An image of a page of handwriting

Regular readers will know about my addiction to notebooks.  This habit extends to some degree to stationery in all its forms – I have drawers full of sticky notes, pencils, coloured marker pens, highlighters.  However – and this is an indication of how long it is since I wrote a personal letter by hand – I had no writing paper or envelopes – only A4 printer paper and soulless DL envelopes for business letters.  So my first challenge was to find some suitable correspondence stationery.  This proved more difficult than I expected – my local stationers had only a very basic, rather scratchy pad and no envelopes.  I wanted my journey into handwritten letter writing to be a tactile and sensory experience, both for me and the recipients, so I wanted a bit of luxury.  OK, I wasn’t quite going to the lengths of the Lindisfarne Gospels and writing on vellum with handmade inks and gold leaf, but I wanted something a bit special.

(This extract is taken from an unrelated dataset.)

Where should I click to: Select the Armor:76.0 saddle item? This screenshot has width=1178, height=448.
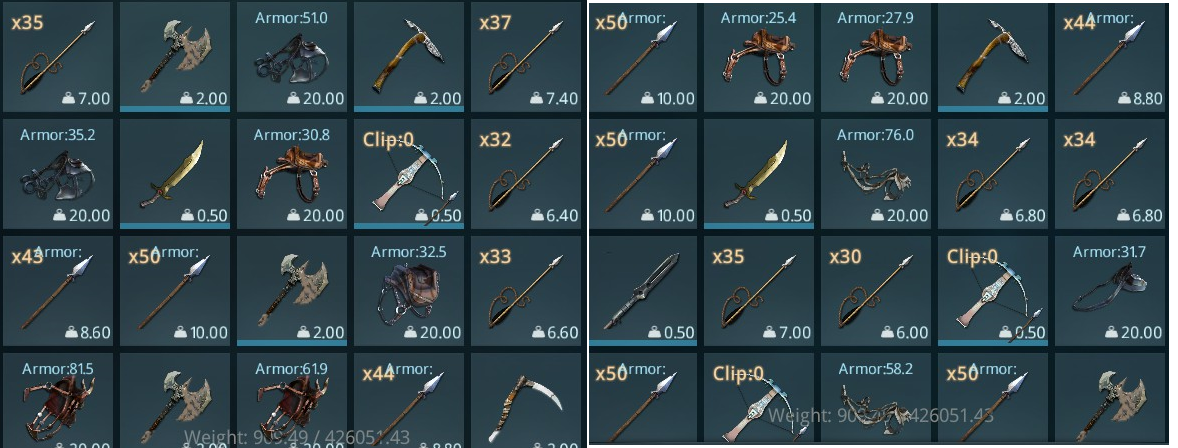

In the end I compromised, with paper and envelopes from a brand (Basildon Bond) that used to be ubiquitous in my youth in the 1980s but which I could now only track down online.  It’s cream, and smooth, and a pleasure to write on, but next time I might go for something a bit more fancy from a specialist stationers.

That was the paper and envelopes sorted out.  Stamps were bought from the Post Office when I was in there anyway before Christmas to post some gift parcels.  The modern self-adhesive stamps are less environmentally friendly (with all that backing paper, which is coated so it can’t be recycled) but I don’t miss the foul taste of the ones you used to lick.  All that I was still missing was a pen and ink.  Now, I am almost as obsessive about pens as I am about notebooks, and I’m very particular about what I like to write with.  Even my ballpoint pens are carefully selected – fine point, black or purple ink, slim body – and inevitably I own a fountain pen.  Having owned Parker pens since childhood, I finally abandoned them a while ago as I was tired of the ink blobbing and I found the barrels too chunky for comfortable, sustained use.  I sought inspiration online, and found a Japanese company called Sailor who produce inexpensive fountain pens with fine nibs as standard.  Their inks also come in funky colours, although so far I had only used black.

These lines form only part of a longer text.